The next battle for product discovery may not happen on search engine results pages. It may happen inside AI assistants.
According to a new Adobe Express survey of 1,000 US marketers and business owners, most expect AI platforms, especially ChatGPT, to dominate product discovery within the next few years.
This article explores what that shift means for marketing power, platform economics, and brand trust.
Short on time?
Here’s a table of contents for quick access:
- Which AI platforms marketers believe will drive discovery in 2026
- How marketers think AI recommendation systems will rank products
- Trust, opportunity, and perceived risk in AI shopping
- Strategic implications for marketing leaders

Which AI platforms marketers believe will drive discovery in 2026
Marketers are already placing bets on which AI platforms will shape the future of product discovery.
The strongest signal points to ChatGPT. According to the survey, 66% believe it will drive product discovery by 2026. Google’s Search Generative Experience follows at 45%, while 26% point to Meta AI integrations across its platforms. Smaller but still notable segments expect influence from Microsoft Copilot at 15%, as well as TikTok AI features and Amazon’s Rufus, both at 12%.
This does not suggest a single winner. Instead, it signals fragmentation. Discovery power may be distributed across multiple AI interfaces rather than concentrated in one dominant search engine.
Marketers also anticipate a shift in consumer behavior. More than half, 54%, expect customers to use AI tools and traditional search equally within the next two years. Another 36% believe AI platforms will take the lead entirely, while just 10% expect traditional search to remain dominant.
In short, discovery is moving from search boxes to AI assistants. The interface is changing, and so is the competitive landscape.

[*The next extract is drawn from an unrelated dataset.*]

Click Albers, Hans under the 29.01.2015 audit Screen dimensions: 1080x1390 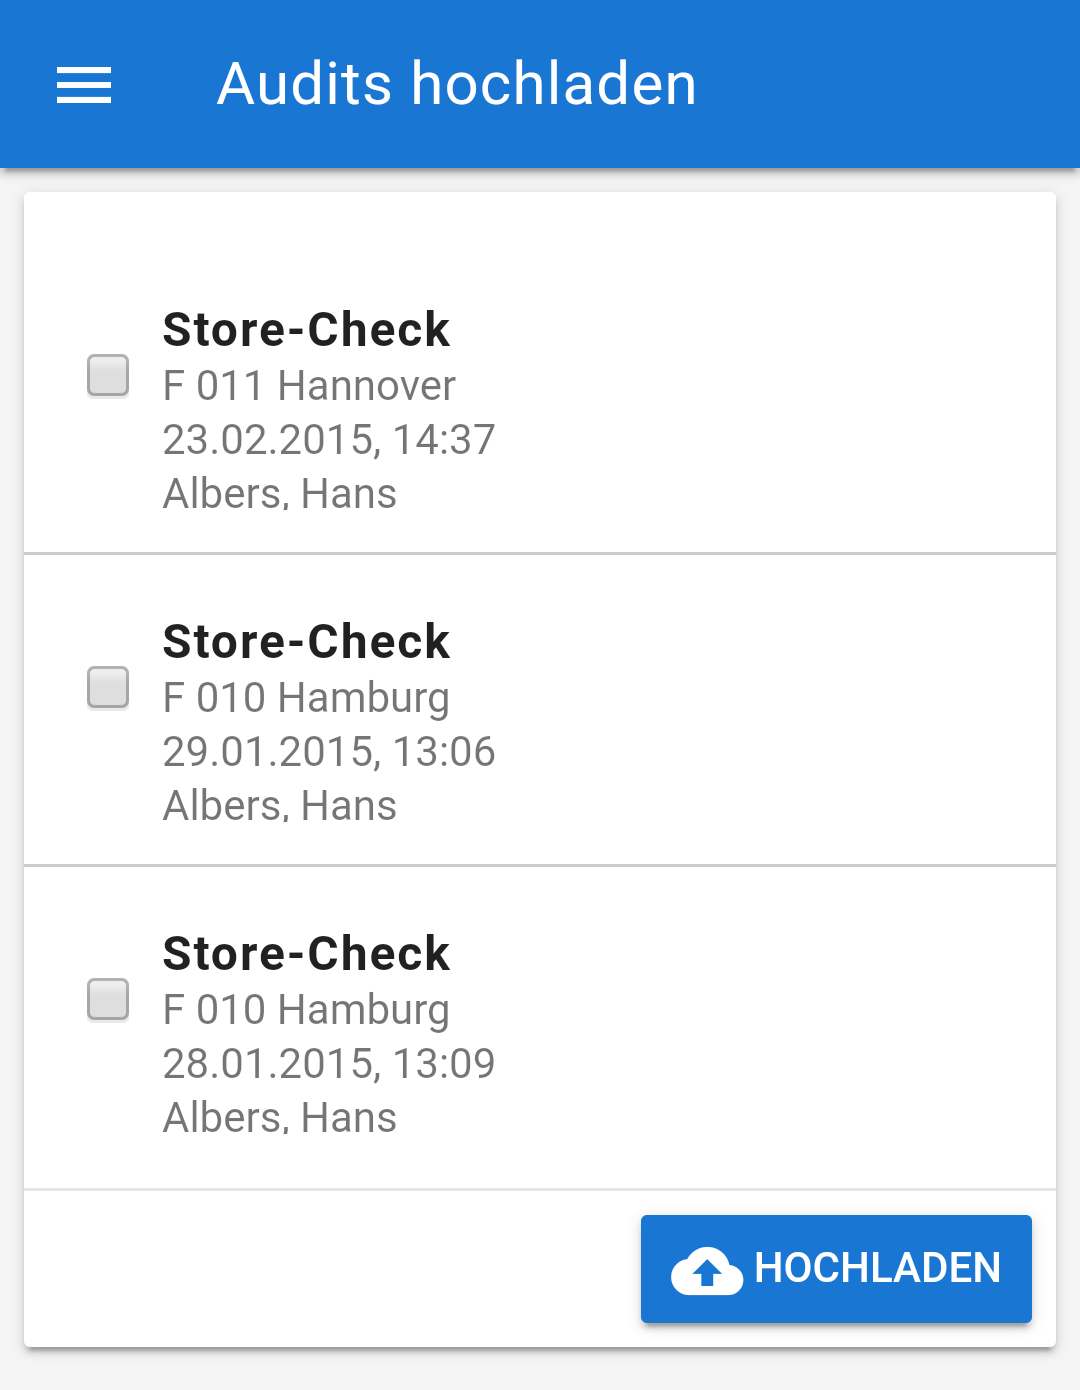point(280,806)
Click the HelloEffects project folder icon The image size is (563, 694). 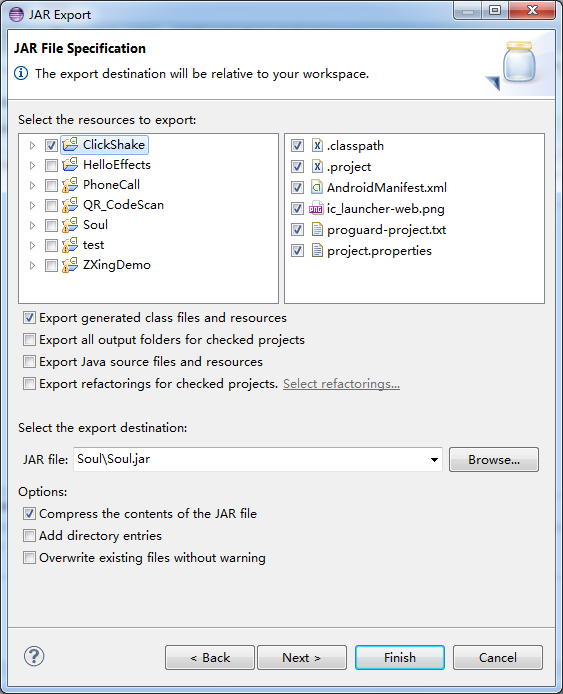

How marketers think AI recommendation systems will rank products
Beyond platform predictions, marketers are trying to understand how AI systems will decide what to show.
The majority expect ranking decisions to be based on a mix of signals. About 35% believe AI tools will prioritize product relevance, customer reviews, and overall brand trust. Another 26% expect a balance between relevance and advertising spend.
Meanwhile, 14% anticipate largely pay-to-play dynamics, and 12% believe product fit alone will drive results. Only 3% cite strategic partnerships as the primary factor. This distribution reveals a market still unsure about how commercial influence will shape generative search.
That uncertainty is reflected in trust levels. While 38% trust AI platforms to fairly surface products regardless of ad spend, 23% do not. Marketers are optimistic, but cautious. They recognize the potential for fairness, yet remain aware that monetization models could shift visibility dynamics over time.

Trust, opportunity, and perceived risk in AI shopping
Despite uncertainty, sentiment is largely positive.
Nearly half of respondents, 48%, view AI-driven shopping as an opportunity for their business. Only 9% see it as a threat. That imbalance suggests confidence in the upside potential of AI-powered discovery.
Trust is the more transformative variable. About 39% believe customers will trust AI-generated product recommendations as much as peer or influencer reviews.
If that expectation proves accurate, AI assistants will move beyond being search tools. They will become recommendation authorities.
When discovery becomes curated rather than manually searched, the assistant plays a stronger role in shaping consideration sets. Brands are no longer just competing for ranking positions. They are competing to be selected, summarized, and endorsed by AI systems that consumers increasingly rely on.
Strategic implications for marketing leaders
1. AI assistants may become the new gatekeepers
If 66% of marketers believe ChatGPT will drive product discovery by 2026, we are looking at a major shift.
In traditional search, consumers compare multiple visible results. In AI assistants, recommendations may be summarized and presented as direct suggestions.
That means the assistant shapes what the customer sees first, and sometimes what they see at all. Marketing Leaders need to understand how their brand is being represented inside these systems.
2. Strong reviews and relevance may matter more than pure ad spend
According to the survey, 35% believe AI tools will rank products based on a mix of relevance, reviews, and brand trust signals. While paid influence may still play a role, credibility appears to be central.
This shifts the focus from just bidding higher to building stronger product pages, better review ecosystems, and clearer product positioning. If AI tools prioritize clarity and trust, brands with better fundamentals may outperform brands with bigger budgets.
3. Consumer trust in AI recommendations is growing
Nearly 39% believe customers will trust AI recommendations as much as peer or influencer reviews.
If that happens, AI tools move from being search engines to becoming decision influencers.
That increases both opportunity and risk. Brands that are surfaced positively may benefit from built-in credibility. Brands that are summarized poorly may struggle to correct perception. Hence, monitoring how AI tools describe your brand will become increasingly important.
4. AI investment is becoming permanent
With marketing budgets for AI readiness expected to rise from 21% to 29% by 2026, this is no longer experimental spending. Companies are preparing for a future where AI-powered discovery is a core acquisition channel.
For Marketing Leaders, the real question is not whether AI will matter. It is how much control brands will retain as AI assistants play a bigger role in shaping product discovery.